## EXTRACT

__________________________________________________

[PATCH v4 00/16] Render READMEs inline in tree view

John Keeping john at keeping.me.uk
Thu Jun 28 10:28:53 CEST 2018


On Thu, Jun 28, 2018 at 01:22:34AM +0200, Jason A. Donenfeld wrote:
> Hey John,
> 
> Thanks tons for your input, as always.
> 
> On Wed, Jun 27, 2018 at 9:51 PM John Keeping <john at keeping.me.uk> wrote:
> > - It is desirable to have the existing source view in addition to the
> >   rendered content, preferably with syntax highlighting via the source
> >   filter; for example Markdown, HTML or SVG can be sensibly viewed in
> >   both ways
> 
> Got it, so this is the big kicker. Essentially we need a nice way for
> the render filter to fallback to the source filter, as you said, with
> then a `&source=1` override (and link) if a user explicitly wants the
> source, in order to have both views. That seems like a good idea. This
> would solve the issue with line numbers as well.

__________________________________________________

## DATA LISTING
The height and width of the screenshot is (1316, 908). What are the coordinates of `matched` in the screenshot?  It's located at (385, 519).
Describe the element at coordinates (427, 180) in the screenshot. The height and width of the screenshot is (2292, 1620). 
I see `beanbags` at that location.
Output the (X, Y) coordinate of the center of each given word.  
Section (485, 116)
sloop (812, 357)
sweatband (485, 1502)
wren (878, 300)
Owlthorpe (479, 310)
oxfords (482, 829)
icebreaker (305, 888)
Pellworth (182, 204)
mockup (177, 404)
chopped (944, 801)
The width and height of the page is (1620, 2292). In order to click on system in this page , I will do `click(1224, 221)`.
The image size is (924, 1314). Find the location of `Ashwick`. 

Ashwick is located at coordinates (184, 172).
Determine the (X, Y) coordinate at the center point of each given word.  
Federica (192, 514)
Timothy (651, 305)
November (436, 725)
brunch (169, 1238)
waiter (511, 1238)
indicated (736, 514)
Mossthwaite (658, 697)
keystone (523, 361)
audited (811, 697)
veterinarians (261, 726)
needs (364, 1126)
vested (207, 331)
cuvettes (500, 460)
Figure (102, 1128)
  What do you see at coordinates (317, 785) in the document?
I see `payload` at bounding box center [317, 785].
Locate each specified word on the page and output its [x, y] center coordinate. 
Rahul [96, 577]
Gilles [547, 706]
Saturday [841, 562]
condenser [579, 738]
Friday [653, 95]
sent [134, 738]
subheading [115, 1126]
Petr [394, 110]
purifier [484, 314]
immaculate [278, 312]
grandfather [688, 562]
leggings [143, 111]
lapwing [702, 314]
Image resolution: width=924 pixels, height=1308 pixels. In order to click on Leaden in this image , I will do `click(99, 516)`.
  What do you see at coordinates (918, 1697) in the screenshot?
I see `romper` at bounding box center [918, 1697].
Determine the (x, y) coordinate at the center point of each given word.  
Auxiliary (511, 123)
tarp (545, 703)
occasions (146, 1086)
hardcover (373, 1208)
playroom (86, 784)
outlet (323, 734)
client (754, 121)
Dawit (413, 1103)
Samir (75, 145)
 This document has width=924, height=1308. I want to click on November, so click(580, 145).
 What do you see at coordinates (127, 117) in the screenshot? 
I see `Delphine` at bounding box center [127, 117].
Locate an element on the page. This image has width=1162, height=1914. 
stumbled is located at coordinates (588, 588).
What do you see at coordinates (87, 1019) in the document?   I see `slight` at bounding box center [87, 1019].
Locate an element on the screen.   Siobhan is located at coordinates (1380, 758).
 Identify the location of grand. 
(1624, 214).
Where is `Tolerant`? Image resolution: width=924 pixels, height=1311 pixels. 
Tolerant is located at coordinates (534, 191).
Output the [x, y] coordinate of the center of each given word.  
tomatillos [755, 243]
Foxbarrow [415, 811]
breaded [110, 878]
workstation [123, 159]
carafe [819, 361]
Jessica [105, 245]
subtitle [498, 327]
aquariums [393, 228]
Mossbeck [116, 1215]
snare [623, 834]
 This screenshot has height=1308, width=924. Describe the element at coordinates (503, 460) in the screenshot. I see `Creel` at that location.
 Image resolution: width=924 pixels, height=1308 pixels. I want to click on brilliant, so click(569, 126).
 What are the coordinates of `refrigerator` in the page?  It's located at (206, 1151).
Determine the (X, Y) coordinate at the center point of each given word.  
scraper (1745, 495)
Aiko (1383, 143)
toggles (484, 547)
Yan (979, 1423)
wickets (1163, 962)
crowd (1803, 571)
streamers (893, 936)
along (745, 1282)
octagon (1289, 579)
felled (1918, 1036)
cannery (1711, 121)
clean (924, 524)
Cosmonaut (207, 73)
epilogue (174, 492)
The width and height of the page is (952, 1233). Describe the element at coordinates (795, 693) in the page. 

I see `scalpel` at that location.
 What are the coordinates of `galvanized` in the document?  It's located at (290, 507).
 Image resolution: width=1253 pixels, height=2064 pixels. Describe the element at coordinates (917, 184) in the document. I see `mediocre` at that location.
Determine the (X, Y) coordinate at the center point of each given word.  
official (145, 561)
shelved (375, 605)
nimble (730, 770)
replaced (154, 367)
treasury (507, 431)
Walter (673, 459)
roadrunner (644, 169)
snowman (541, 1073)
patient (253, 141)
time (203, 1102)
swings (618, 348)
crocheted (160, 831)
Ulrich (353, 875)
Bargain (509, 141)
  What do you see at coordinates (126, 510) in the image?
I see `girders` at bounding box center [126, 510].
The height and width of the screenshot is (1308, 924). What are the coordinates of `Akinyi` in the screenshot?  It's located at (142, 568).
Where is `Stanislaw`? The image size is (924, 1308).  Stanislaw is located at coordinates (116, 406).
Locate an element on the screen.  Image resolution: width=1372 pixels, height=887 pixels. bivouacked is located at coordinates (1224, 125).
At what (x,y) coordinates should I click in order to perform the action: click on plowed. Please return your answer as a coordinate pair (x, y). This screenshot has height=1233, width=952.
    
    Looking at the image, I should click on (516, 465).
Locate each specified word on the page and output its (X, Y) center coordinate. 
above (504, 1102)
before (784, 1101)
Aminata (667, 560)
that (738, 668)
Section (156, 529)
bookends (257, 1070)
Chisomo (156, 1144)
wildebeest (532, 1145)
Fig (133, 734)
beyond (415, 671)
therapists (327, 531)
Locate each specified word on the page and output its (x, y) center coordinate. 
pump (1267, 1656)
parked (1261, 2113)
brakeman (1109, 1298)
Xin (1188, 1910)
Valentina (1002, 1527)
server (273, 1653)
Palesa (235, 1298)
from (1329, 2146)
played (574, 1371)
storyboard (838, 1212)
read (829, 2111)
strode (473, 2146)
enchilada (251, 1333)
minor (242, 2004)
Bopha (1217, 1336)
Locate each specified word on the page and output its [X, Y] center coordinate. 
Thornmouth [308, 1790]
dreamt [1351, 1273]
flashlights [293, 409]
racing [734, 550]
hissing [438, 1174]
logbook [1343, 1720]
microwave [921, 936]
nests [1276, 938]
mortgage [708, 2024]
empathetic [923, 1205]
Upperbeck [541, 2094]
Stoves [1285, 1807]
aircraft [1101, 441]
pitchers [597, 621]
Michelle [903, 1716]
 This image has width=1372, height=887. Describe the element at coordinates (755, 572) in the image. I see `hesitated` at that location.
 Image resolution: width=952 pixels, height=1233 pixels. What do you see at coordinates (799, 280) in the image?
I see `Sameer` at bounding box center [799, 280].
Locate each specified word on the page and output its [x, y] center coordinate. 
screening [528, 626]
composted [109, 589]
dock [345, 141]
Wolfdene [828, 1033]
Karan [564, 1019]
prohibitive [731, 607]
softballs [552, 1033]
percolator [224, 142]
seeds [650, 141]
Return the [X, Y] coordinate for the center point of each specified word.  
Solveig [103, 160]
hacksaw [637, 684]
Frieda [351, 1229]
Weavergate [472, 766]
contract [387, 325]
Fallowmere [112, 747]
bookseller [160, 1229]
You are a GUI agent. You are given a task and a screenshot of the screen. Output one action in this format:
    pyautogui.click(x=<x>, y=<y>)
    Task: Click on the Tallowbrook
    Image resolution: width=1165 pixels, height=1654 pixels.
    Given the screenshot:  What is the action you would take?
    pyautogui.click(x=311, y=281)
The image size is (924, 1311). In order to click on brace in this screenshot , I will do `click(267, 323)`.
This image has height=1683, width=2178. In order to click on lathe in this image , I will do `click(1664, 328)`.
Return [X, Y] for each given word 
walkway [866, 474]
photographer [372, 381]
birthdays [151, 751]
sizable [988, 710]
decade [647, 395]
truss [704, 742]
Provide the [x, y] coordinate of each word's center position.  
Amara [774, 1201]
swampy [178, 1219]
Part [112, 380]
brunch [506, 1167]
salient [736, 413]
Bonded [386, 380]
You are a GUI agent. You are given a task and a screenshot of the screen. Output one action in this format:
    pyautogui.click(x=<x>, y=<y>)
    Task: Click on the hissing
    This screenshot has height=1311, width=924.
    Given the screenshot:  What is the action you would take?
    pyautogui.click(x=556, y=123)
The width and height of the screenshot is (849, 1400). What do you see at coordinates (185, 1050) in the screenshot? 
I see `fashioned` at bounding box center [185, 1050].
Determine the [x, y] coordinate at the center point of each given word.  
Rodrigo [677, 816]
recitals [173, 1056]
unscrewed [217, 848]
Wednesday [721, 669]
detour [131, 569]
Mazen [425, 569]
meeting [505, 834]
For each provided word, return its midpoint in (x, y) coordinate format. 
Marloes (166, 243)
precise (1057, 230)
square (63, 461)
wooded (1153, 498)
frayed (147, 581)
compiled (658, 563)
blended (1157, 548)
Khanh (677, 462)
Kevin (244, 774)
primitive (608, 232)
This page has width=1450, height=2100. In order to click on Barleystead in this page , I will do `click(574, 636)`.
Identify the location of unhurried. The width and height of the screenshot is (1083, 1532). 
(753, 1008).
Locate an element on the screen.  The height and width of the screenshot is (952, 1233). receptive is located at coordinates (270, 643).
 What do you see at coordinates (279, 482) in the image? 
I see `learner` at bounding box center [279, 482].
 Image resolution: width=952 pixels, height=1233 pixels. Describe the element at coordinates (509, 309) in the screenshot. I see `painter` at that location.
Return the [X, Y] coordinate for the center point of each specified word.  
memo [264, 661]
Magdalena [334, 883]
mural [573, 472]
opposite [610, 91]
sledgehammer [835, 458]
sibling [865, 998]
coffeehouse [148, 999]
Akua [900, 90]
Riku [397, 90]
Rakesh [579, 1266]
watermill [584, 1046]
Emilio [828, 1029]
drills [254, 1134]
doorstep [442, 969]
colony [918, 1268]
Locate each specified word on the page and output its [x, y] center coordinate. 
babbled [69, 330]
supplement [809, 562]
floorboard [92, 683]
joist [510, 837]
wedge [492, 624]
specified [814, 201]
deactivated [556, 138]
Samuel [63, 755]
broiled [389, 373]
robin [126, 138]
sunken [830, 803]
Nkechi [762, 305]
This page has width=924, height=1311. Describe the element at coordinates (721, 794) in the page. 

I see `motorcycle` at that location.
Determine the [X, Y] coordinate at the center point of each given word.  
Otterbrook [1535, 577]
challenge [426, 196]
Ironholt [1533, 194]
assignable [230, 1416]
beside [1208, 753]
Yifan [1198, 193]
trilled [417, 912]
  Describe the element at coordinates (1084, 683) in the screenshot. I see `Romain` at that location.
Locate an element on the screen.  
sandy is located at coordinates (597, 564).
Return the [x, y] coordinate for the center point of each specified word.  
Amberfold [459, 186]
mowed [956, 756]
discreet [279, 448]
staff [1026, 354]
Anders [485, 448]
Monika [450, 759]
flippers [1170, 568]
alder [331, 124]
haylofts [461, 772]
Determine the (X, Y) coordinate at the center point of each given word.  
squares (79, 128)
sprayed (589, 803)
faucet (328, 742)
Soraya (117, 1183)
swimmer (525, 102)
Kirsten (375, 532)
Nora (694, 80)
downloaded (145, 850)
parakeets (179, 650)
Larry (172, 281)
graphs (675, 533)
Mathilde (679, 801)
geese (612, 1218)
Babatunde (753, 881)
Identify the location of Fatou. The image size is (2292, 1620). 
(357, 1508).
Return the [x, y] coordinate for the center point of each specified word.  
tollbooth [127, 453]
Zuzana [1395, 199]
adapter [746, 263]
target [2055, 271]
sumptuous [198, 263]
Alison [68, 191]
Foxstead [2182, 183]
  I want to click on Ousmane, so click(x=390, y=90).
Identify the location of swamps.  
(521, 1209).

__________________________________________________

## REQUIRED WORK
a – List every format that the mailing-list message names as one that can be sensibly viewed both as rendered content and as source.
b – Answer the following questions from the mailing-list message, which precedes the data.
(i) At what date and time was the mailing-list message sent?
(ii) What override does the mailing-list message propose for a user who explicitly wants the source?
(iii) Besides providing both views, what other issue is the proposed approach said to solve?

## THE REPLIES
a – Markdown, HTML, SVG

b –
(i) Thu Jun 28 10:28:53 CEST 2018
(ii) A `&source=1` override, with a link
(iii) The issue with line numbers